Serum and urine toxicometabolomics following gentamicin-induced nephrotoxicity in male Sprague-Dawley rats

Abstract

ABSTRACTGentamicin (GM) is an aminoglycoside antibiotic used in treatment of various types of bacterial infections, but the major adverse effect is drug-induced nephrotoxicity. This study aimed to determine biomarkers that might predict nephrotoxicity initiated by GM using serum or urinary proton nuclear magnetic resonance (1H NMR) spectral data in male Sprague-Dawley rats. GM (0, 30, or 300 mg/kg/d) was intraperitoneally administered for 3 consecutive days. Animals were sacrificed 2 d (D2) or 8 d (D8) after last administration of GM in order to perform analysis of serum biochemistries and histopathologic examination. Urine samples were collected every 24 h from prior to treatment until sacrifice. Serum and urinary 1H NMR spectral data revealed apparent differential clustering between control and GM-treated groups as evidenced by principal component analysis (PCA) and orthogonal projections to latent structure-discriminant analysis (OPLS-DA) in global and targeted profiling.
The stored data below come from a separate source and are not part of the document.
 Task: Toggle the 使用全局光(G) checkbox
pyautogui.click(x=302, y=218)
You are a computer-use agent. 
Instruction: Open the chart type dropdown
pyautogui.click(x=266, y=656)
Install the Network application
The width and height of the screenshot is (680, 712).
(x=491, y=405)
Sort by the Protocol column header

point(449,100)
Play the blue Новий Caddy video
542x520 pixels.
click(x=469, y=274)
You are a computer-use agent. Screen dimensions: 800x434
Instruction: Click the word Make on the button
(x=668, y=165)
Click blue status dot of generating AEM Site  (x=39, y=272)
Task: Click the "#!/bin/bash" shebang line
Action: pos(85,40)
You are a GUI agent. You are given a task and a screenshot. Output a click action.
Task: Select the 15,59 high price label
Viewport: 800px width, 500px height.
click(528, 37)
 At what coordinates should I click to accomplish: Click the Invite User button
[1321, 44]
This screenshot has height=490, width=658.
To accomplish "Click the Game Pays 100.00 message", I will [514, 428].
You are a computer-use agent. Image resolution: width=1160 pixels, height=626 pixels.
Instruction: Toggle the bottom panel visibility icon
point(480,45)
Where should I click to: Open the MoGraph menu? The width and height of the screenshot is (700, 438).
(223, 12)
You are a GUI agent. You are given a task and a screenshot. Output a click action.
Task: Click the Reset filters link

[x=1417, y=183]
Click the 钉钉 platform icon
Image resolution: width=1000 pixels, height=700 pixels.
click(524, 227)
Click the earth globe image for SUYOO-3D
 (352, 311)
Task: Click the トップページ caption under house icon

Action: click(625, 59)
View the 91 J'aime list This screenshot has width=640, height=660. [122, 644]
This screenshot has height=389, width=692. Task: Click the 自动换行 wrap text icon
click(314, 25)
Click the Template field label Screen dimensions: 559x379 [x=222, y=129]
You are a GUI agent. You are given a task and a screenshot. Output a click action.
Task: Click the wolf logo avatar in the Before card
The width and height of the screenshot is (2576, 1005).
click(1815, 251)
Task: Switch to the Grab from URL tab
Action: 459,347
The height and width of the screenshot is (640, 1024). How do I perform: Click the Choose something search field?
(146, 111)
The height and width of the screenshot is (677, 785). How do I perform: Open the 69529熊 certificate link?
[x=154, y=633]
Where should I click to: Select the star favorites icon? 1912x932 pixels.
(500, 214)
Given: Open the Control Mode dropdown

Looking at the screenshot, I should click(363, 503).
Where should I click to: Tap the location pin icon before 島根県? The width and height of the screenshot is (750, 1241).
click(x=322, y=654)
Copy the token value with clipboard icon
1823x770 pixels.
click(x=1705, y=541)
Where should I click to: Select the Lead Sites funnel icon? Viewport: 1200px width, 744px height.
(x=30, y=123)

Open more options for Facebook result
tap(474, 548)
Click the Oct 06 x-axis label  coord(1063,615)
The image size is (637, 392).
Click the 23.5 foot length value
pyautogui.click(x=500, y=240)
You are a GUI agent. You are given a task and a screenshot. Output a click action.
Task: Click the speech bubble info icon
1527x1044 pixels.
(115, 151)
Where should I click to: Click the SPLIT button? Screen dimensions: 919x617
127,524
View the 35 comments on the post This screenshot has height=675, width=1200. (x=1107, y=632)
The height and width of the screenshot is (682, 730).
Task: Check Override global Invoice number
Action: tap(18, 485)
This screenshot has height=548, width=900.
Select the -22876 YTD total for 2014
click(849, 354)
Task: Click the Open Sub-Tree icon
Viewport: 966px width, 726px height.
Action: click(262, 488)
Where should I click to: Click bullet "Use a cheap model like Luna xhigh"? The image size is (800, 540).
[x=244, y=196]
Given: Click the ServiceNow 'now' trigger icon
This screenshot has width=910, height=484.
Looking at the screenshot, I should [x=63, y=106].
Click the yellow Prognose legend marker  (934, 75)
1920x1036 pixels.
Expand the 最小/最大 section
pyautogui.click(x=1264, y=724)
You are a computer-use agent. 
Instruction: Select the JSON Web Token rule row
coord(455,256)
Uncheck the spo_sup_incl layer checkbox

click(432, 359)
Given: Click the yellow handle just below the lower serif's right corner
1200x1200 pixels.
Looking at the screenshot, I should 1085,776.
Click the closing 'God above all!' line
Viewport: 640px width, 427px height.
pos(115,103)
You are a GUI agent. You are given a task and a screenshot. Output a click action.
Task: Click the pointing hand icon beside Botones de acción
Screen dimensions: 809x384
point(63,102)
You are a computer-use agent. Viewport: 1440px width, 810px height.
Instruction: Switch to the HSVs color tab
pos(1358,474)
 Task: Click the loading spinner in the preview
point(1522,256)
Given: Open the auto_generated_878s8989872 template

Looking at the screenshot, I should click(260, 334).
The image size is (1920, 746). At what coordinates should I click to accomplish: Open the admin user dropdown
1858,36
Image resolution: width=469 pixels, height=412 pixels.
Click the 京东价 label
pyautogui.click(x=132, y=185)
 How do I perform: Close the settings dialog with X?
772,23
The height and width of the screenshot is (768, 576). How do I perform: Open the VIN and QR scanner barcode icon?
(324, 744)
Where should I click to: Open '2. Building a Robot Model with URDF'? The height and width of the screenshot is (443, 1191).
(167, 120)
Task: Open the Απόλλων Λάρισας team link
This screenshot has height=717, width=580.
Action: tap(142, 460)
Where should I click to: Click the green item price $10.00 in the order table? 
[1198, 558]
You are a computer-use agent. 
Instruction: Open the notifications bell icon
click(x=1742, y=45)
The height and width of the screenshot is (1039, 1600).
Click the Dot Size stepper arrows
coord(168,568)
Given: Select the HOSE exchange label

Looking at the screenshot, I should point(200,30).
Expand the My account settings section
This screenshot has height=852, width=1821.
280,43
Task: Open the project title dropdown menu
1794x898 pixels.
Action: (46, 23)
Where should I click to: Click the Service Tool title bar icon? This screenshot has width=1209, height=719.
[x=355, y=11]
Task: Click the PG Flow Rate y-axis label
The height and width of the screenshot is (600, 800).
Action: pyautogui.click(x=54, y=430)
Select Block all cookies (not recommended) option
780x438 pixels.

The concentrations of endogenous serum metabolites including 3-hydroxybutyrate, alanine, citrate, creatine, glucose, and glycine were increased significantly on D2 or D8. Urinary levels of glucose, glycine, and succinate were significantly elevated on D2 or D8, whereas the concentration of hippurate was significantly decreased on D2 and D8. Correlation of serum and urinary 1H NMR OPLS-DA with serum biochemistry and renal histopathologic changes suggests that 1H NMR urinalysis may be used to reliably predict or screen for GM-induced nephrotoxicity. In contrast, Western blot analysis of kidney injury molecule-1 (KIM-1) demonstrated that protein expression was not markedly altered indicating this biomarker was not sensitive to detect GM-mediated renal damage. Data suggest that these altered metabolites might serve as specific and sensitive biomarkers for GM-mediated renal damage.